Ingredients
Equipment
Method
- Preheat the Oven: Preheat your oven to 375°F (190°C). Line a baking sheet with parchment paper or foil.
- Slice the Bread: Using a sharp bread knife, slice the loaf in a crisscross pattern, being careful not to cut all the way through.
- Make Garlic Butter: Melt the butter in a small saucepan over low heat. Stir in minced garlic and cook for 1-2 minutes until fragrant.
- Assemble the Bread: Brush the garlic butter into the cuts of the bread, making sure to coat every crevice. Stuff the shredded mozzarella into the cuts, followed by the mini pepperoni.
- Bake: Wrap the loaf loosely in foil and place it on the prepared baking sheet. Bake for 15 minutes.
- Broil: Remove the foil, switch the oven to broil, and bake for an additional 2-3 minutes until the cheese is golden and bubbly.
- Serve: Garnish with fresh parsley, and a bit of grated parm cheese.
Notes
Top Tips for Garlicky Buttery Pull-Apart Pepperoni and Cheese Bread
Pick the Right Bread: A hearty Italian loaf or ciabatta works best. Softer bread might get soggy under all that buttery, cheesy goodness.Fresh Garlic is a Must: Stick with freshly minced garlic for the best flavor. The pre-minced stuff or garlic powder just won’t hit the same.
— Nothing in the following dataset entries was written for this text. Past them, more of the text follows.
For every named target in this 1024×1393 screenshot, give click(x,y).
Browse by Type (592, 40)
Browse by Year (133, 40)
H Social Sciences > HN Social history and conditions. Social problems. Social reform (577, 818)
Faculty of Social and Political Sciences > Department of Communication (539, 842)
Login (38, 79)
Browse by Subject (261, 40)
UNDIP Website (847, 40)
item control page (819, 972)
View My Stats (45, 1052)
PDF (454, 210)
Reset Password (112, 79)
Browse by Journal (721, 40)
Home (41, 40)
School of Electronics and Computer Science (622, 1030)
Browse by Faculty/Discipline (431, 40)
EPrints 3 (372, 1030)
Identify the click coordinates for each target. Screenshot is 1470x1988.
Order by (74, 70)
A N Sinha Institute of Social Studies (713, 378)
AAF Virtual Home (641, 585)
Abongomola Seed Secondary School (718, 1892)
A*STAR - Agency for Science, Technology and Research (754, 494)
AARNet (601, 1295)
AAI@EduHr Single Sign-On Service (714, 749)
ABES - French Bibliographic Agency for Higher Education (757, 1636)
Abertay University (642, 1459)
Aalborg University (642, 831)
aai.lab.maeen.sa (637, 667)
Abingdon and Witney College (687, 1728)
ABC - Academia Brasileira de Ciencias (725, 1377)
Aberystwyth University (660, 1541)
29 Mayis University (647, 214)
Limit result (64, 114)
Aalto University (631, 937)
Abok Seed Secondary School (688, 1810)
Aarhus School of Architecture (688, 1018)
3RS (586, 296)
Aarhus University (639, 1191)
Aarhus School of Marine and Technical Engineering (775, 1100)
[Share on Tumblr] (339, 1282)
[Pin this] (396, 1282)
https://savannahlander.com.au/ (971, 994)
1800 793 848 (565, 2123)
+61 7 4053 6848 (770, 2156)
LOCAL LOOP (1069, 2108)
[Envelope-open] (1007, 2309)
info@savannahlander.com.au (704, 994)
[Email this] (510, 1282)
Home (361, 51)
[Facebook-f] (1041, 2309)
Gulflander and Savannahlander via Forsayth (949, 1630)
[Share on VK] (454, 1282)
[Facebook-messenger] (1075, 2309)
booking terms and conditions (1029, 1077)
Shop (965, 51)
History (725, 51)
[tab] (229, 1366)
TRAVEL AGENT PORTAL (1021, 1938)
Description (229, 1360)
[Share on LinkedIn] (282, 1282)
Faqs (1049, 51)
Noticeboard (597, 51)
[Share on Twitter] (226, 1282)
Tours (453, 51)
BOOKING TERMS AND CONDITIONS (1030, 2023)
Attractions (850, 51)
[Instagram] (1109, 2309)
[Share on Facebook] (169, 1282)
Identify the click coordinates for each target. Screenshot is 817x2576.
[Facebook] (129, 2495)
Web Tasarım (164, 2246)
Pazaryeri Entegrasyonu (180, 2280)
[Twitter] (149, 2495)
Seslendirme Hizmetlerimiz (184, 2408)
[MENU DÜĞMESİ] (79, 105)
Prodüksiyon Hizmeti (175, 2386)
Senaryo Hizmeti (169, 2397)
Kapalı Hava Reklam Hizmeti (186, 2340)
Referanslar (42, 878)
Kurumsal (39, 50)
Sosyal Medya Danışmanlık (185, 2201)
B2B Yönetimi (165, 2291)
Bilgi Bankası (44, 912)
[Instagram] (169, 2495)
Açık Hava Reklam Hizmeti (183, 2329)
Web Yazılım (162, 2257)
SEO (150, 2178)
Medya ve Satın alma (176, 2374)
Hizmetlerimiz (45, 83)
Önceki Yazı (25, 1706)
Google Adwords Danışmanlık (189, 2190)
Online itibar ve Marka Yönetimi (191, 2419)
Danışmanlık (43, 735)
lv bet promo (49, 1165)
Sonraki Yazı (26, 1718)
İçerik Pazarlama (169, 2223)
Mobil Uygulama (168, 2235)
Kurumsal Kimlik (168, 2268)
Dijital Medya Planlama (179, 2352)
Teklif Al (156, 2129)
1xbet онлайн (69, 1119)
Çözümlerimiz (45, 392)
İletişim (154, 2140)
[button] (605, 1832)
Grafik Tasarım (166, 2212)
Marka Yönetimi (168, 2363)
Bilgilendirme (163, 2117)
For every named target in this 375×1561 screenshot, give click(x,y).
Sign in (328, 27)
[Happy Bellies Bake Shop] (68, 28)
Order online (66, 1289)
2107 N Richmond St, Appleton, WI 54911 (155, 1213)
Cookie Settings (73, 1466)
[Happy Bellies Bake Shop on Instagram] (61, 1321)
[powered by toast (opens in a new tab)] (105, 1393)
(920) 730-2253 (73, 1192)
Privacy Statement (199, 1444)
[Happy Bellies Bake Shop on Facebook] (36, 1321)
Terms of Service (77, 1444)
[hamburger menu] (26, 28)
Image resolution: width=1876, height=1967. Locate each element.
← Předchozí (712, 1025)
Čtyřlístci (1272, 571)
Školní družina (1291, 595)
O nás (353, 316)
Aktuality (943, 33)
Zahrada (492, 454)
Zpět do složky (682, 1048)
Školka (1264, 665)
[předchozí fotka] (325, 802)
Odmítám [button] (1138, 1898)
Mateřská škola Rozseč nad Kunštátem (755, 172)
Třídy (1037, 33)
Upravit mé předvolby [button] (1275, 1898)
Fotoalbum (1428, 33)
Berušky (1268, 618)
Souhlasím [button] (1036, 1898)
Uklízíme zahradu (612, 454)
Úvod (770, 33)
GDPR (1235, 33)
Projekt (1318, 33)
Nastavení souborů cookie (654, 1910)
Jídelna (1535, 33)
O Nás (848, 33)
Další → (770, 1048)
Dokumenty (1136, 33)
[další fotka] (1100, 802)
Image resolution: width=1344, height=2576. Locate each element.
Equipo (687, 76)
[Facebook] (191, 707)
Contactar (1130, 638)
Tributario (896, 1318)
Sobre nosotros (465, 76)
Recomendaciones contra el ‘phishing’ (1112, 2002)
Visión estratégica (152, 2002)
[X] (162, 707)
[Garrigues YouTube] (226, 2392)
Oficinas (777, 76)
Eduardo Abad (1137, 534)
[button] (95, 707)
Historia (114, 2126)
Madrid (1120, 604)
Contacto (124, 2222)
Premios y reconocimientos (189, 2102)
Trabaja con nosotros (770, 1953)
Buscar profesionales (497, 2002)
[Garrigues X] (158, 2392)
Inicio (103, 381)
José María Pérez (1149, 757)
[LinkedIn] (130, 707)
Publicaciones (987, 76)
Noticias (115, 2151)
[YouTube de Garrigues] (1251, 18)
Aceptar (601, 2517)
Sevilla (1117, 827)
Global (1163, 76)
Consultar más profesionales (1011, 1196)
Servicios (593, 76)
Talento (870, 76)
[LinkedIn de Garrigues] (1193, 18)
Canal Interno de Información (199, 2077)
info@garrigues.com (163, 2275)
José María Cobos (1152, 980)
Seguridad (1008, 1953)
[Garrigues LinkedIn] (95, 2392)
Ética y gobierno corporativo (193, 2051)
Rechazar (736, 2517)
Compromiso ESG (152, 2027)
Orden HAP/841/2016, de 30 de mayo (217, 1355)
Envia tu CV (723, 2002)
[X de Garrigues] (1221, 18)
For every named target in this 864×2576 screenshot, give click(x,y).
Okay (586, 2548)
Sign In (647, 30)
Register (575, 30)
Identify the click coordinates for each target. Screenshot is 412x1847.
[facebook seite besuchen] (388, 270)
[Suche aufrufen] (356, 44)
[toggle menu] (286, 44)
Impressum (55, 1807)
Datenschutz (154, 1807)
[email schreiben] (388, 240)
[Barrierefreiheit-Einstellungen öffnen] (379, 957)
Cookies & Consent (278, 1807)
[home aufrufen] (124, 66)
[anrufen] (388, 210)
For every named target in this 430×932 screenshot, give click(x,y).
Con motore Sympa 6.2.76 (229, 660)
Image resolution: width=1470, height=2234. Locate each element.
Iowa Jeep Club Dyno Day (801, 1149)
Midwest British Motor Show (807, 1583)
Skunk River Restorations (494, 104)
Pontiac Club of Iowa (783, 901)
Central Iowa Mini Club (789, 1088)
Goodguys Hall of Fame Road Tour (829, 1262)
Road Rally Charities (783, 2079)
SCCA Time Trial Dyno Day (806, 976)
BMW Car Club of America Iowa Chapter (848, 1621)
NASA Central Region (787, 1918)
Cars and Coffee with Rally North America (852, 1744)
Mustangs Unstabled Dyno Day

Shred Your Own Cheese: If you’ve got a minute, shred your own mozzarella. It melts so much better than the pre-shredded kind.
Don’t Skip the Broil: After baking, pop it under the broiler for a minute or two to get the cheese golden and bubbly. Keep an eye on it—it goes from perfect to burnt fast!
Serve It Hot: This bread is all about the melty cheese and buttery garlic. Make sure you serve it fresh out of the oven for the best experience.